Once the line containing "This screenshot has width=1456, height=828." is reached in the listing below, reproduce it and all later lines through the final one exactly, but omit any pictures.

────

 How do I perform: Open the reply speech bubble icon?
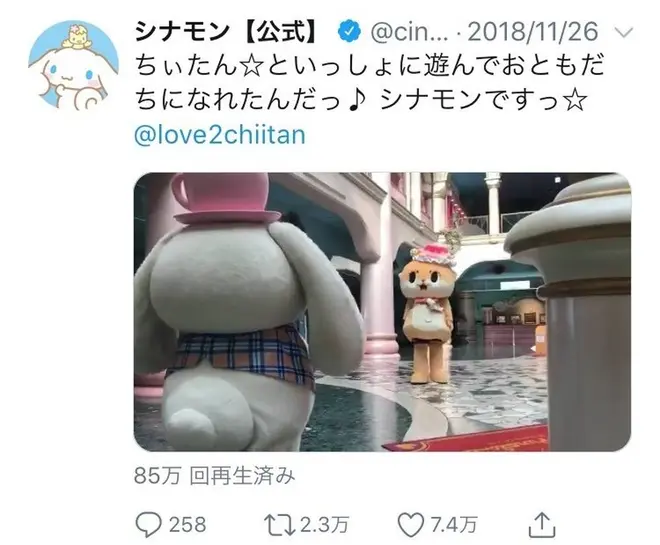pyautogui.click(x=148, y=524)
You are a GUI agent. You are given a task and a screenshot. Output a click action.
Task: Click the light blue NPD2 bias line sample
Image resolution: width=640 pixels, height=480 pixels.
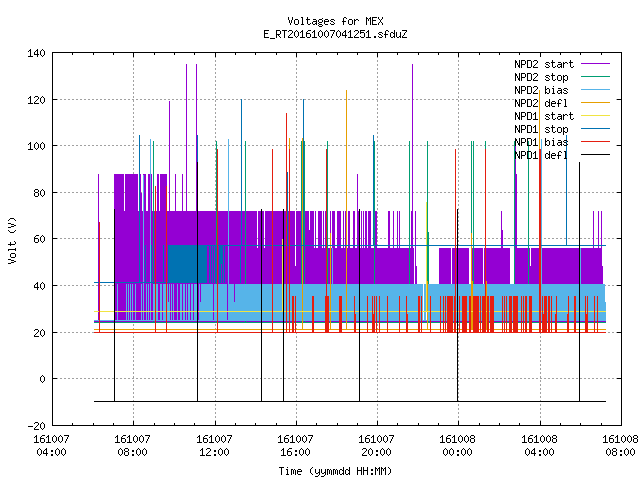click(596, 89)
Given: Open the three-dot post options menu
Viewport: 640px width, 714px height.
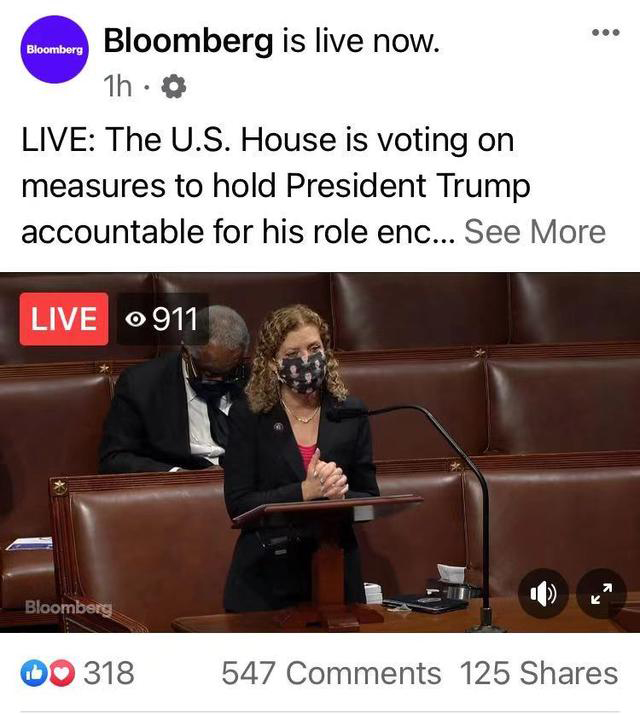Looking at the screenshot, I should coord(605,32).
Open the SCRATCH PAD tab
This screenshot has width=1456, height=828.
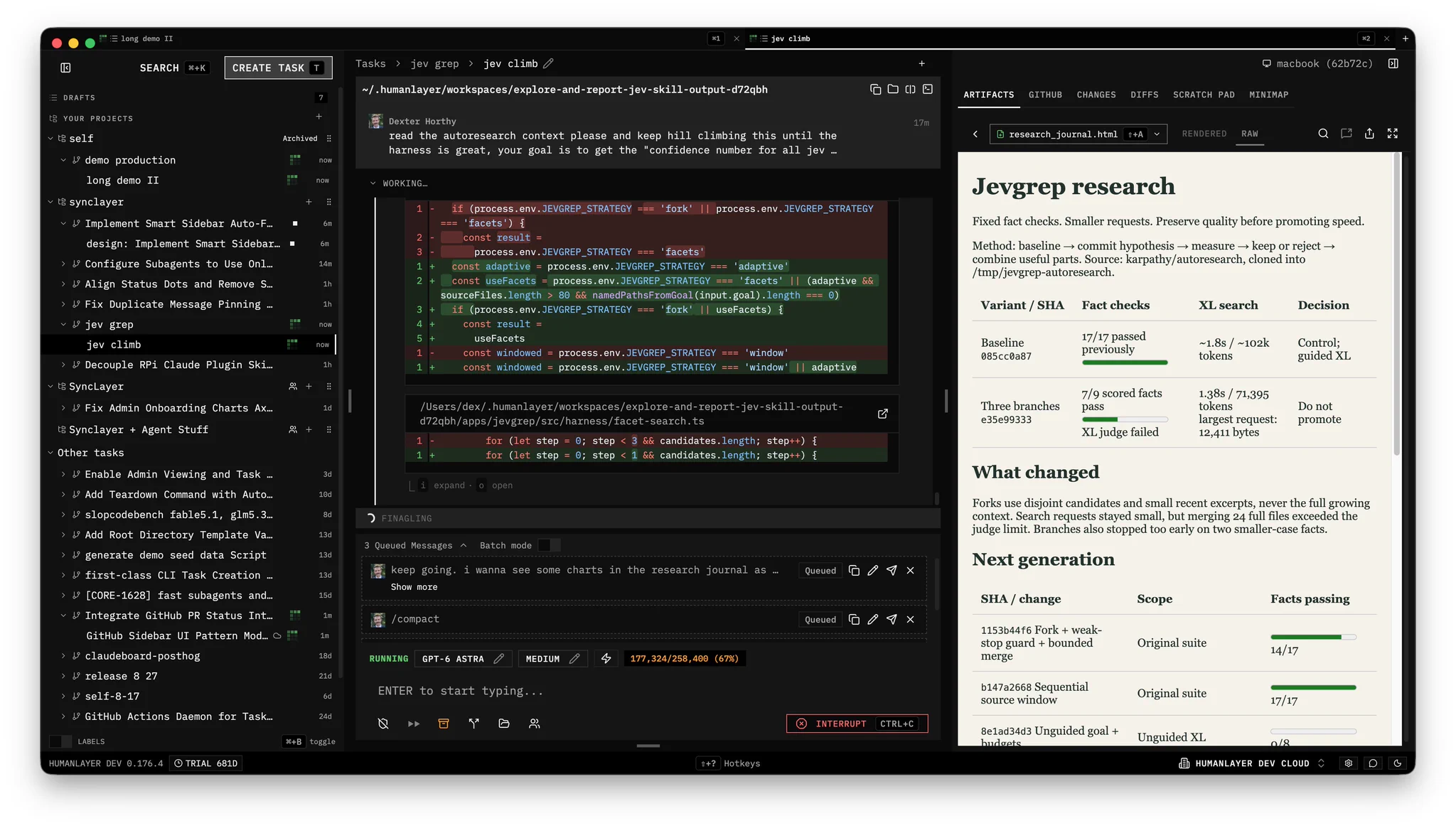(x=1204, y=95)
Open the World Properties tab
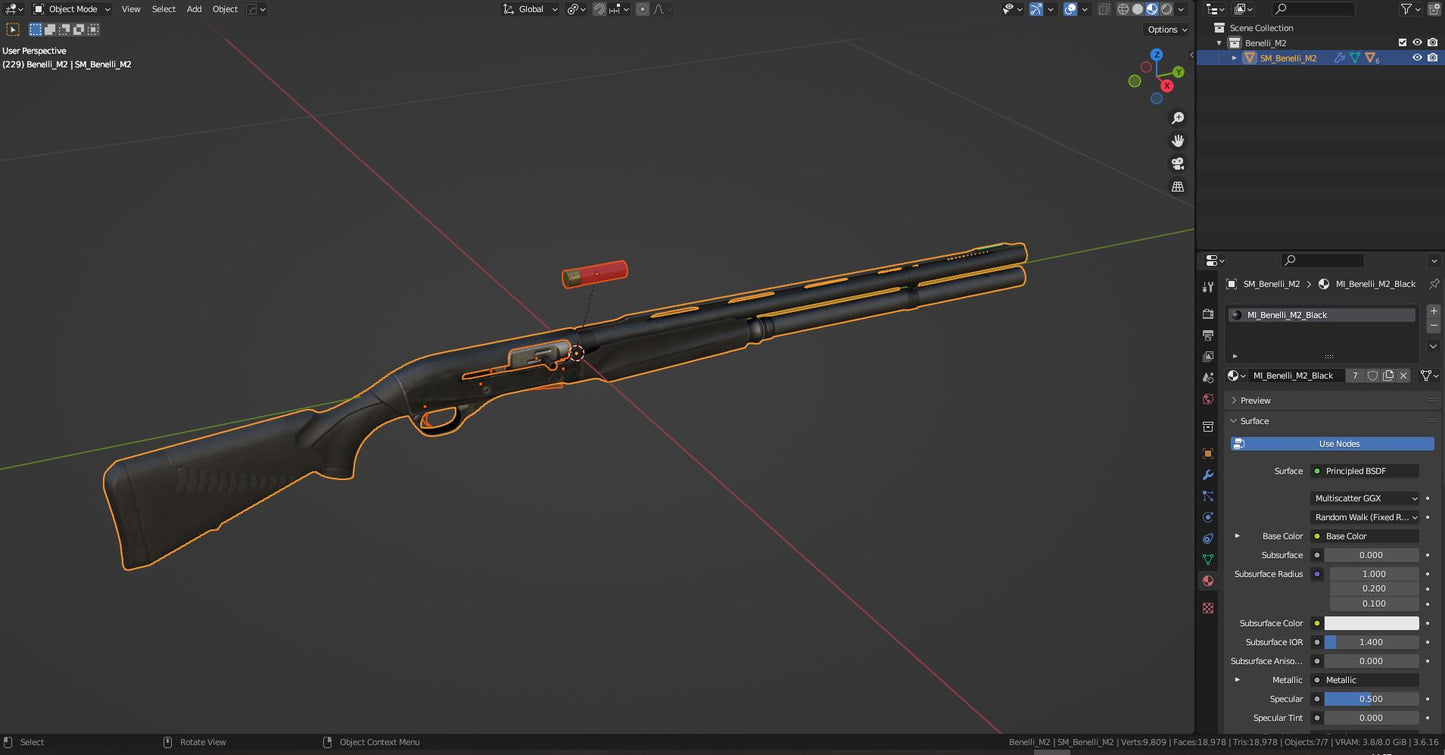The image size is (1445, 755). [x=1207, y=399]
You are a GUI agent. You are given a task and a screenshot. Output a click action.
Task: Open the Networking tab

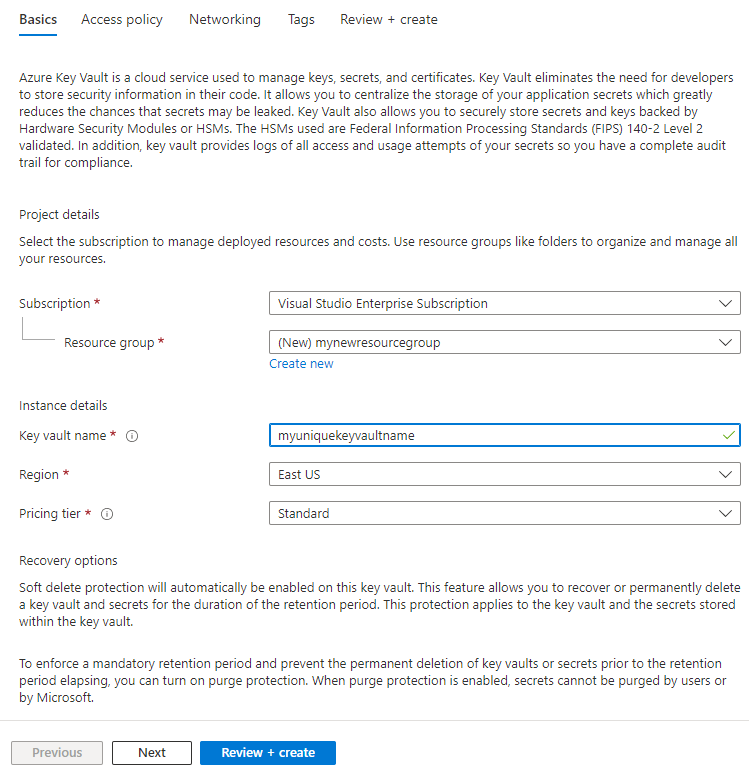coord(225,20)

────

- **RESPONSE BELOW**:
This screenshot has width=1456, height=828.
(x=1204, y=95)
Open the World Properties tab
The image size is (1445, 755). [x=1207, y=399]
You are a GUI agent. You are given a task and a screenshot. Output a click action.
Task: Open the Networking tab

coord(225,20)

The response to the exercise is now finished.